A review of Out of Darkness, Shining Light by Petina Gapah, Simon
Shuster, NY.
This imaginative and intriguing novel relates tales from the
group of Africans who accompanied and/or were employed by Dr. David Livingstone
on his final voyage into central Africa.
Livingstone died while on the journey. His team debated before deciding
to carry his body, his maps, and papers fifteen hundred miles across forbidding
terrain to the coast so that everything, especially the corpse, could be
returned to England.
The novel is written in the voices of Livingstone’s
companions. First his cook Halima, who cynically observes all around her, their
foibles and motives. Secondly, the pious Jacob Wainright who struggles between
leadership, Christian morality, and his own failings. Truly, these voices see
Africa from their own perspective, and with great insight. The mystery that is never satisfactorily
unraveled is why? Why cart a desiccated corpse for months?
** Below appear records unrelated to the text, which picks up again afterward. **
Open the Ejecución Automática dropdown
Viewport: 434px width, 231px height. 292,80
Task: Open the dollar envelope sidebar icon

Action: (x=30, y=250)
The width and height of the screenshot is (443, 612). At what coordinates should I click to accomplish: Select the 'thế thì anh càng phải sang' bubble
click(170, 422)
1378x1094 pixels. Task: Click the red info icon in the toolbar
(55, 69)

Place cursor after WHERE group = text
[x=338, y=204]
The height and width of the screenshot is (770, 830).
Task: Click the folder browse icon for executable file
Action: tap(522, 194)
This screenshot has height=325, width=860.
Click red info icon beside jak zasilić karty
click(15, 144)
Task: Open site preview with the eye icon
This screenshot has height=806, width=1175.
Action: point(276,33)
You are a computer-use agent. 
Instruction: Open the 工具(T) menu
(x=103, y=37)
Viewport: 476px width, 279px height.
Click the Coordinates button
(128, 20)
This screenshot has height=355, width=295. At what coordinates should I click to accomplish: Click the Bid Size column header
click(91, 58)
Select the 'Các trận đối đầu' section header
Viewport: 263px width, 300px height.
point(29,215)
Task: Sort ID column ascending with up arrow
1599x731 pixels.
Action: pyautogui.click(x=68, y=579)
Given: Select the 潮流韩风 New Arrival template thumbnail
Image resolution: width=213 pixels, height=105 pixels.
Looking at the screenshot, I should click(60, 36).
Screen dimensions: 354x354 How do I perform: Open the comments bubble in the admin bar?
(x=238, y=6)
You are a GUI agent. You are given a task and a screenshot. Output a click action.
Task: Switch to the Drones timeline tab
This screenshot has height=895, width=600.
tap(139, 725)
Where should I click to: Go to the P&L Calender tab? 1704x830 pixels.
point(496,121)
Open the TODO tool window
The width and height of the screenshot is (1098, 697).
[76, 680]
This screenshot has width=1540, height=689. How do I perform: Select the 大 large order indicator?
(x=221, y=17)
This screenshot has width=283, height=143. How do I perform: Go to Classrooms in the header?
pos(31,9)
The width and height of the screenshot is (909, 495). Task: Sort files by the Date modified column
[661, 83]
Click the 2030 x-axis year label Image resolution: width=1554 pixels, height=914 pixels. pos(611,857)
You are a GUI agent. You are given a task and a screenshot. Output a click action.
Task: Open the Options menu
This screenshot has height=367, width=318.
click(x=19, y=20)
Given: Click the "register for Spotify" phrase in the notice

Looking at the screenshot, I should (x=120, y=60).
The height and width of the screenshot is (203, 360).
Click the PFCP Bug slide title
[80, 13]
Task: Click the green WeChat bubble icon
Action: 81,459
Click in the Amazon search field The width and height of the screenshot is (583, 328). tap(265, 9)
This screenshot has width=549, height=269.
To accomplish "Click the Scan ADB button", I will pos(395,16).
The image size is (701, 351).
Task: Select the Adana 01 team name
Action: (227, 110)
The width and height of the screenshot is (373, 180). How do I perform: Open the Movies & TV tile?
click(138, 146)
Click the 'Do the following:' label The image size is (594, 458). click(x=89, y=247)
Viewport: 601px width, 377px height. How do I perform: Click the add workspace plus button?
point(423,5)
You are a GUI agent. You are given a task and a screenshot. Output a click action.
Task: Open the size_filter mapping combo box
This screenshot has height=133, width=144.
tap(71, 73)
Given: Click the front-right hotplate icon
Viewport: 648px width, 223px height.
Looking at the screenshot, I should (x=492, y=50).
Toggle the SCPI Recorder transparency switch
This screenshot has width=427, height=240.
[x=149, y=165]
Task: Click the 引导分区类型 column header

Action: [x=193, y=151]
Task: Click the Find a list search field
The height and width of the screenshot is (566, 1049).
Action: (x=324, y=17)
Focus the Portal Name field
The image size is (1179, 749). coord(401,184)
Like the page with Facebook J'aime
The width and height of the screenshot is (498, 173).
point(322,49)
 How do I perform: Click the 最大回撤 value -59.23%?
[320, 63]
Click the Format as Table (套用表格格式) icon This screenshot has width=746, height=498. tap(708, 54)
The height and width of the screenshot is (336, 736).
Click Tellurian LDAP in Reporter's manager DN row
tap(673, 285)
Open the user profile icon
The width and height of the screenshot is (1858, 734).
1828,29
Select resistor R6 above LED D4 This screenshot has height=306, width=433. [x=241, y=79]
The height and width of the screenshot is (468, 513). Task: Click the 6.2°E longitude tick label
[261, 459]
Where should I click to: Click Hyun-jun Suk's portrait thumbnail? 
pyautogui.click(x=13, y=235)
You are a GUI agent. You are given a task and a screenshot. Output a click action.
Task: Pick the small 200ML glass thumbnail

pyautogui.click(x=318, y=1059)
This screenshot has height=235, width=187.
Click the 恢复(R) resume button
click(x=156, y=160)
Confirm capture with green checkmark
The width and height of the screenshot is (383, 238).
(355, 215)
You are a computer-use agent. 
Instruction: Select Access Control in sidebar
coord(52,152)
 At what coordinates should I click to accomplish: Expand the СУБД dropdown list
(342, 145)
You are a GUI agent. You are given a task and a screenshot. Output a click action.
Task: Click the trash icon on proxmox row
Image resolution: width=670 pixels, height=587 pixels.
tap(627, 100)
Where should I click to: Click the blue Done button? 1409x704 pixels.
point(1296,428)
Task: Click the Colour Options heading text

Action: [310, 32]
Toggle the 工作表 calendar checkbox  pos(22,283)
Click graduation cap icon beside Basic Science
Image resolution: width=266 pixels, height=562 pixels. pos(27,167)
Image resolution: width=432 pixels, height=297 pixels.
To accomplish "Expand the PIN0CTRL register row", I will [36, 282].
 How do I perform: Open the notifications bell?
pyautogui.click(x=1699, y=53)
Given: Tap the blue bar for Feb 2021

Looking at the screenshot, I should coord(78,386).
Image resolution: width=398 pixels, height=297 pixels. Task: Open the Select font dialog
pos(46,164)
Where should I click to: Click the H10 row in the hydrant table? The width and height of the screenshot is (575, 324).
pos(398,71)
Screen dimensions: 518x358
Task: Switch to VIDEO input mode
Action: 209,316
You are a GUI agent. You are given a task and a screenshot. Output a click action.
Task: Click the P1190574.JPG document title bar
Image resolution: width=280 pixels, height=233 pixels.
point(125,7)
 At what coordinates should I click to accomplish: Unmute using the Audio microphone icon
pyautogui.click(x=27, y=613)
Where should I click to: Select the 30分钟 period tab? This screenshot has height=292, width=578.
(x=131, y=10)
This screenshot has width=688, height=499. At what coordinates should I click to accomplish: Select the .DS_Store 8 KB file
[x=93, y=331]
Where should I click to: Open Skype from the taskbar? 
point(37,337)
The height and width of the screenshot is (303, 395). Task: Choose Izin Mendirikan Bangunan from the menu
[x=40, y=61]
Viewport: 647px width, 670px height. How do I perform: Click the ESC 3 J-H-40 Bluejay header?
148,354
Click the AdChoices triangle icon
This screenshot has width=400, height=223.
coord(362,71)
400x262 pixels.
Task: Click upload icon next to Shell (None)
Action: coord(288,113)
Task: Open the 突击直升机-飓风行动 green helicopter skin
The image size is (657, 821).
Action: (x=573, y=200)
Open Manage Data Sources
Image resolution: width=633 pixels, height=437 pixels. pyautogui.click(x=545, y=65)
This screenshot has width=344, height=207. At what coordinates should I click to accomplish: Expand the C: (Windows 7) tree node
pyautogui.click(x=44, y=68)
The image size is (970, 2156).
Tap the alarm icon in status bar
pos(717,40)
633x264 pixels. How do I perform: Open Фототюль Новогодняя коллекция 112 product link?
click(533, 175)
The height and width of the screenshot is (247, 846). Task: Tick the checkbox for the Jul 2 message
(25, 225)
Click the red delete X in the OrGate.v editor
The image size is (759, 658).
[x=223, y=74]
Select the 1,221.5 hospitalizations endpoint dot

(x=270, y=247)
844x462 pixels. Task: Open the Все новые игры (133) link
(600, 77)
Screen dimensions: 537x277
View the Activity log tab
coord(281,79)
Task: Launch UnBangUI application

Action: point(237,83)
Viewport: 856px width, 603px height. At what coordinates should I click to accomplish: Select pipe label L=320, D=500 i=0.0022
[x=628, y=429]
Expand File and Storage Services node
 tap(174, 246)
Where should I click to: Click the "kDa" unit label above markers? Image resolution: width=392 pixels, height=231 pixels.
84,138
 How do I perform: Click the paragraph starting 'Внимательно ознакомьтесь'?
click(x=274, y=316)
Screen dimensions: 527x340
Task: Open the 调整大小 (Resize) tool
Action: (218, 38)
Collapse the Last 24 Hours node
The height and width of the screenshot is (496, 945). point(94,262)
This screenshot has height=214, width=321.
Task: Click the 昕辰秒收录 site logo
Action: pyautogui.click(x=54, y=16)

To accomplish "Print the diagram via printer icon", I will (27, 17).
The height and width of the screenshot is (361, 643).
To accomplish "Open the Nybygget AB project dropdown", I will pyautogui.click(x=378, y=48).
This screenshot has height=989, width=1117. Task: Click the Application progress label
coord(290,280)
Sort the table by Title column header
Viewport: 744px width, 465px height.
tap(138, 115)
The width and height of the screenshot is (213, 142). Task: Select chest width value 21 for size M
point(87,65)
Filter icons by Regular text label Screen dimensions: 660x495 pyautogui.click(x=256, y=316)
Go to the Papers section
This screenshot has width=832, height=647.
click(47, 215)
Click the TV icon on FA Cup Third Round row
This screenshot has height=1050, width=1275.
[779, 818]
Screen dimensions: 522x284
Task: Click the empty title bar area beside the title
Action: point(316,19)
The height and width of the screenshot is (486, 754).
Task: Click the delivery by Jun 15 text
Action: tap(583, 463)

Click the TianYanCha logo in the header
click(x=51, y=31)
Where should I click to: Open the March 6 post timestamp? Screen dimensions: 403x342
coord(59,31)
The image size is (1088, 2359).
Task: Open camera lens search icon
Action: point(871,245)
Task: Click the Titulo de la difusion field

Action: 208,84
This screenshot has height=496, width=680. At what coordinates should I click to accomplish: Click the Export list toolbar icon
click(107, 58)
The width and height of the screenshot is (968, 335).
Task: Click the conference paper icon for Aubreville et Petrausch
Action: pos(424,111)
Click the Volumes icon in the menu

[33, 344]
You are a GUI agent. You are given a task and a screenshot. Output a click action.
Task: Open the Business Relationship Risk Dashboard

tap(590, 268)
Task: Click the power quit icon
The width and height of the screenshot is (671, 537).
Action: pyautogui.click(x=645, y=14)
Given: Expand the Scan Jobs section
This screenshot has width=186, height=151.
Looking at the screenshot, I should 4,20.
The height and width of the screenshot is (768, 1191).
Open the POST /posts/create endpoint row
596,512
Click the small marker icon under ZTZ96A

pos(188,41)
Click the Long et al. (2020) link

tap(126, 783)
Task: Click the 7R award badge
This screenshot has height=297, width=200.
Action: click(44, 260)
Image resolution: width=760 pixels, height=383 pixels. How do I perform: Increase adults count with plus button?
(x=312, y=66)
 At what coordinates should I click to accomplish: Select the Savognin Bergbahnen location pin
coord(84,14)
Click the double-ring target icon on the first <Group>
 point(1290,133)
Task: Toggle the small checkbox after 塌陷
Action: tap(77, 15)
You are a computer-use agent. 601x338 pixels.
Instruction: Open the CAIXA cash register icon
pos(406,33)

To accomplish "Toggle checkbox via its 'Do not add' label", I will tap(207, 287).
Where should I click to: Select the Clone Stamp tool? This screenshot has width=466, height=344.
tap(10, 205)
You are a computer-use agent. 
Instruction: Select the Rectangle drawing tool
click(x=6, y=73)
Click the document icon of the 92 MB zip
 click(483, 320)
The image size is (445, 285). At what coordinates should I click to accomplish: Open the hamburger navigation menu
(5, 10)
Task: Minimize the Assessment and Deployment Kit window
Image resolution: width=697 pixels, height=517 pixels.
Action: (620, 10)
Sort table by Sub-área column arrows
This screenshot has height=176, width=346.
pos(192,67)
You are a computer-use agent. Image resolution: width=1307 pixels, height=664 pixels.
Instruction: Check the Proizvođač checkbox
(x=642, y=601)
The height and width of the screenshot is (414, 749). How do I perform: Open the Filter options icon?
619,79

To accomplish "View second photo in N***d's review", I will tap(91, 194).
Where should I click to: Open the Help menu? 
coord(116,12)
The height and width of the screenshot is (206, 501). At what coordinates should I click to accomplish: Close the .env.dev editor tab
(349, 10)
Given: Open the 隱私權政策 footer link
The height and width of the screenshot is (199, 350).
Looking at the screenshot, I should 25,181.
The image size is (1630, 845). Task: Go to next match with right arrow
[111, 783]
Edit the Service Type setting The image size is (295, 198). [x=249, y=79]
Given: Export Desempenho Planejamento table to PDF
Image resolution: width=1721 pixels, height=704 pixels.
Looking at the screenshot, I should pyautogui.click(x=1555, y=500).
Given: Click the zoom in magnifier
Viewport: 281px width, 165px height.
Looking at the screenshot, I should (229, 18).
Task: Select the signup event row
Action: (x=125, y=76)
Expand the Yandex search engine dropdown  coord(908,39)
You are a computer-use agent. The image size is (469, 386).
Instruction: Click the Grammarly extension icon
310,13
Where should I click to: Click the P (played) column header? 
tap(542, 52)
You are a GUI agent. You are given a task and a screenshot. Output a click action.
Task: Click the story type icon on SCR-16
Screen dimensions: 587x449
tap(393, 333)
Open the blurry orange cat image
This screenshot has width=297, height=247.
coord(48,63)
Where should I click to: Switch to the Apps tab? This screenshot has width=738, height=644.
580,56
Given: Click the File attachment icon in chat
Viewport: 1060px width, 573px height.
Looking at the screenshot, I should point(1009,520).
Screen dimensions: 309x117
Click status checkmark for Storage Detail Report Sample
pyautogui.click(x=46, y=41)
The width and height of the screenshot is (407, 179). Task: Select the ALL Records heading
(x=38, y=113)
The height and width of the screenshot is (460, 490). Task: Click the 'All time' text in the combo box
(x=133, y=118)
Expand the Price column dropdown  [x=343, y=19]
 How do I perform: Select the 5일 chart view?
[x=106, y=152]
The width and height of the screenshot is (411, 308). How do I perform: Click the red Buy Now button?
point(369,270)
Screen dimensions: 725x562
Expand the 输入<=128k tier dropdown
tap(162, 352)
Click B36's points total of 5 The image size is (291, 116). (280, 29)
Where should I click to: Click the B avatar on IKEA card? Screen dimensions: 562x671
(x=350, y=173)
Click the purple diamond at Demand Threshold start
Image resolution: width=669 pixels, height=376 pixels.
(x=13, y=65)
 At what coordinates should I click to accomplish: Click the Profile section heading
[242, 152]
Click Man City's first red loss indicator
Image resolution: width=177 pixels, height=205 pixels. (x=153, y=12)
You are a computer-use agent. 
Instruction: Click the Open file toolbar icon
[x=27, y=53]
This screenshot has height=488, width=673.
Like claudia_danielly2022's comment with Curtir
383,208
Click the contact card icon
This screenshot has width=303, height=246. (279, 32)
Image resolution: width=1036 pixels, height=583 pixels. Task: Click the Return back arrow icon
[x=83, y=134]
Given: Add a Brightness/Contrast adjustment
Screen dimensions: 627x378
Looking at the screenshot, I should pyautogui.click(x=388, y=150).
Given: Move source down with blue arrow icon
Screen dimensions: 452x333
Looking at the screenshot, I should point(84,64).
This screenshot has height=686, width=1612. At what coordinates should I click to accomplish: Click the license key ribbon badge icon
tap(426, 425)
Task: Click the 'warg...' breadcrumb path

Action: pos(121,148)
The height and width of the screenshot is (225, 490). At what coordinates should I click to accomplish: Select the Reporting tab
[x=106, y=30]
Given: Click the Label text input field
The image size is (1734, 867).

Plausible
explanations are offered as to why this disparate group would undertake such an
arduous journey – loyalty, devotion to the doctor, fear, superstition, Christian
faith, confidence in each other – but there is no definitive summation, just the
complexities of what they did.
The plot aside, the novel offers a realistic glimpse of
Africa in the latter part of the Nineteenth century. The slave trade was ever
present. Its terror loomed over the land. Territories and villages were
controlled by warlords or chiefs.
Negotiations were necessary for all travel, and no one could be hurried.
The group dynamics of the bearers are intrinsic to the story. The author invents marvelous scenarios of how they coped with the task before them and
with each other.
Author Gapah, a Zimbabwean, has done a remarkable job of
weaving together the strands of known history with the fictional reality of how
they did it. Out of Darkness, Shining Light is an impressive read.